STORED DATA: Begin
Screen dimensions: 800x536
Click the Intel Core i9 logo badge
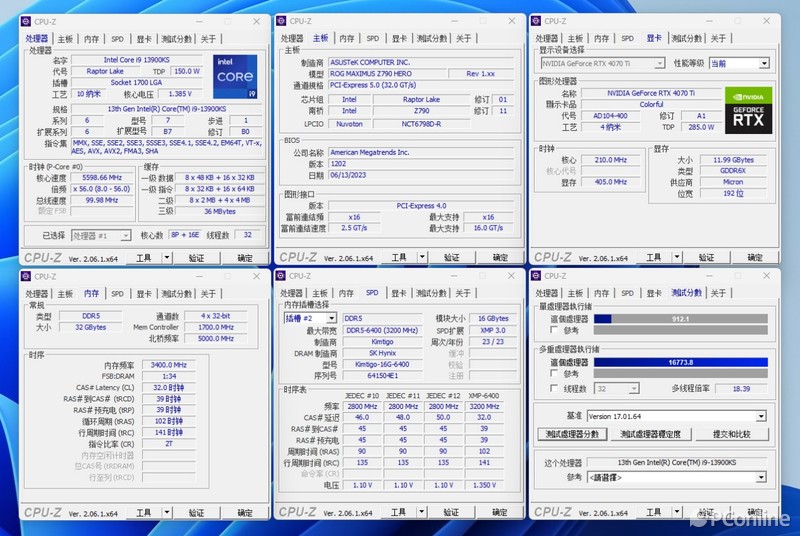click(235, 76)
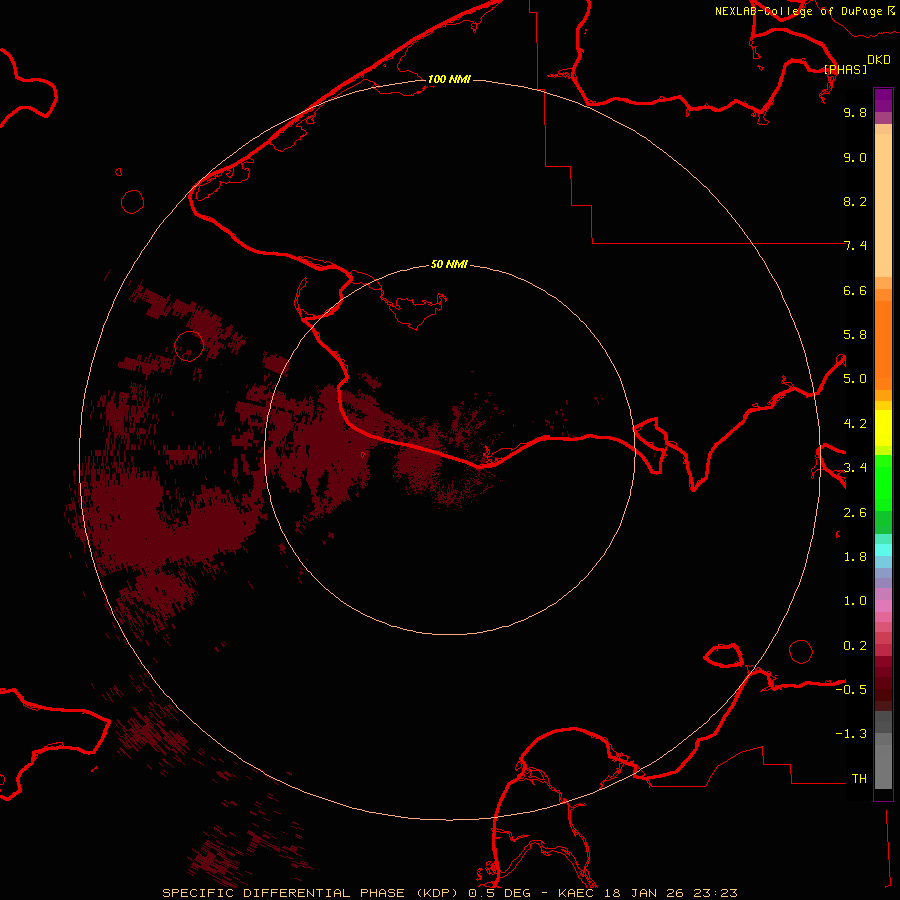Click the [PHAS] units label
The width and height of the screenshot is (900, 900).
pos(845,69)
STORED DATA: End
◆ WORK INSTRUCTION:
Could you transcribe every entry above exactly, leaving out the images?

◆ RESULT:
Screen dimensions: 800x536
Click the Intel Core i9 logo badge
click(235, 76)
Click the [PHAS] units label
The width and height of the screenshot is (900, 900).
pos(845,69)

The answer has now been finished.